Prerequisite – TACACS+, and RADIUS
To provide a centralised management system for the authentication, authorization and accounting (AAA framework), Access Control Server (ACS) is used. For the communication between the client and the ACS server, two protocols are used namely TACACS+ and RADIUS.
Terminal Access Controller Access Control System (TACACS+) is Cisco proprietary protocol which is used for the communication of the Cisco client and Cisco ACS server. It uses TCP port number 49 which makes it reliable.
Remote Access Dial In User Service (RADIUS) is an open standard protocol used for the communication between any vendor AAA client and ACS server. If one of the client or server is from any other vendor (other than Cisco) then we have to use RADIUS. It uses port number 1812 for authentication and authorization and 1813 for accounting.
The process is start by Network Access Device (NAD – client of TACACS+ or RADIUS). NAD contact the TACACS+ or RADIUS server and transmit the request for authentication (username and password) to the server. First, NAD obtain username prompt and transmit the username to the server and then again the server is contact by NAD to obtain password prompt and then the password is send to the server.
The server replies with access-accept message if the credentials are valid otherwise send an access-reject message to the client. Further authorisation and accounting is different in both protocols as authentication and authorisation is combined in RADIUS.
|Cisco proprietary protocol||open standard protocol|
|It uses TCP as transmission protocol||It uses UDP as transmission protocol|
|It uses TCP port number 49.||It uses UDP port number 1812 for authentication and authorization and 1813 for accounting.|
|Authentication, Authorization and Accounting is separated in TACACS+.||Authentication and Authorization is combined in RADIUS.|
|All the AAA packets are encrypted.||Only the password are encrypted while the other information such as username, accounting information etc are not encrypted.|
|preferably used for ACS.||used when ISE is used|
|It provides more granular control i.e can specify the particular command for authorization.||No external authorization of commands supported.|
|TACACS+ offers multiprotocol support||No multiprotocol support.|
|Used for device administration.||used for network access|
Advantages (TACACS+ over RADIUS) –
- As TACACS+ uses TCP therefore more reliable than RADIUS.

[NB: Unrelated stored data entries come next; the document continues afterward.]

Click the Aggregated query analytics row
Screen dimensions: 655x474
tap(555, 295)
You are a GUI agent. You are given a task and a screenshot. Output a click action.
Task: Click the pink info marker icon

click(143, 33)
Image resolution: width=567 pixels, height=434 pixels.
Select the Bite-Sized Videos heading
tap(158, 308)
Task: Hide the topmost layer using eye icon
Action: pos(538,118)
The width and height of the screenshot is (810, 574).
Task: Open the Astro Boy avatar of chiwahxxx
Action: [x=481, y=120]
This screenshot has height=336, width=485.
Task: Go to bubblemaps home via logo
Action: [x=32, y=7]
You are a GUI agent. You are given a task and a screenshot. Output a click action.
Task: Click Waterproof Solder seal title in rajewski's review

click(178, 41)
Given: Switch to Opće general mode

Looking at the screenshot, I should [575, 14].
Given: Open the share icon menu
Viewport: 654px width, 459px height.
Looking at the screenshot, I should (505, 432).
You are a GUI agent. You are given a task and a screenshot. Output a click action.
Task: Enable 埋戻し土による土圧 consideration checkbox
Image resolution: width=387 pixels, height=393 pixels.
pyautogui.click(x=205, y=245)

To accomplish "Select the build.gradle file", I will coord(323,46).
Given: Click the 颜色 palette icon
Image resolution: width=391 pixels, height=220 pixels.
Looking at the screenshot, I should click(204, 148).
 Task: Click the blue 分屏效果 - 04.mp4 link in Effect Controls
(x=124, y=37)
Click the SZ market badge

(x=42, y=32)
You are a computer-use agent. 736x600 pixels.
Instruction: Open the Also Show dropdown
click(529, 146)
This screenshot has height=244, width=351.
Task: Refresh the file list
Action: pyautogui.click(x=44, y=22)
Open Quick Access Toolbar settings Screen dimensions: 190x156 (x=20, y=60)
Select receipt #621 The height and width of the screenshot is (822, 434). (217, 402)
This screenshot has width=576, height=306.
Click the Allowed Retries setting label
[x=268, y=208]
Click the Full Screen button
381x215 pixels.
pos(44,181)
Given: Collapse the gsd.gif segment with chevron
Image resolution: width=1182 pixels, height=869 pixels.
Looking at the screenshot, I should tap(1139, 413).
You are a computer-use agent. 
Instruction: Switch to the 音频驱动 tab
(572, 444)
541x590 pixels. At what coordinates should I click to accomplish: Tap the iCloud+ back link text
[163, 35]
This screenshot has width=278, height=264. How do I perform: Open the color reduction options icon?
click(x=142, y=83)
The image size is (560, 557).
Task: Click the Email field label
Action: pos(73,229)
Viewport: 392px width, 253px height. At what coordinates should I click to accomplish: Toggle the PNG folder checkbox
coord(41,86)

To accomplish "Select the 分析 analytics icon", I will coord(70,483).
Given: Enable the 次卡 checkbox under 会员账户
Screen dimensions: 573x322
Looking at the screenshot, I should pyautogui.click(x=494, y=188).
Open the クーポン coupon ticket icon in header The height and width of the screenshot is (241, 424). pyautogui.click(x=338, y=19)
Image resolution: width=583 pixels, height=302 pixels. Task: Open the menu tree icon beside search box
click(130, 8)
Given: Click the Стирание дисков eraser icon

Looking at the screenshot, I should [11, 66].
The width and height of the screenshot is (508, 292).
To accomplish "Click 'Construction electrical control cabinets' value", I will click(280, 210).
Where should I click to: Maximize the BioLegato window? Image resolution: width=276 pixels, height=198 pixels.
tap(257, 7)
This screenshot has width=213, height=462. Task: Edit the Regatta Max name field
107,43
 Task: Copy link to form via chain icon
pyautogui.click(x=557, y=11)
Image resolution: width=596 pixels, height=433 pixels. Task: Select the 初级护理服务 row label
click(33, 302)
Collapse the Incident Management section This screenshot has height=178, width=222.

- TACACS+ provides more control over the authorization of commands while in RADIUS, no external authorization of commands is supported.
- All the AAA packets are encrypted in TACACS+ while only the passwords are encrypted in RADIUS i.e more secure.
Advantage (RADIUS over TACACS+) –
- As it is open standard therefore RADIUS can be used with other vendors device while because TACACS+ is Cisco proprietary, it can be used with Cisco devices only.
- It has more extensive accounting support than TACACS+.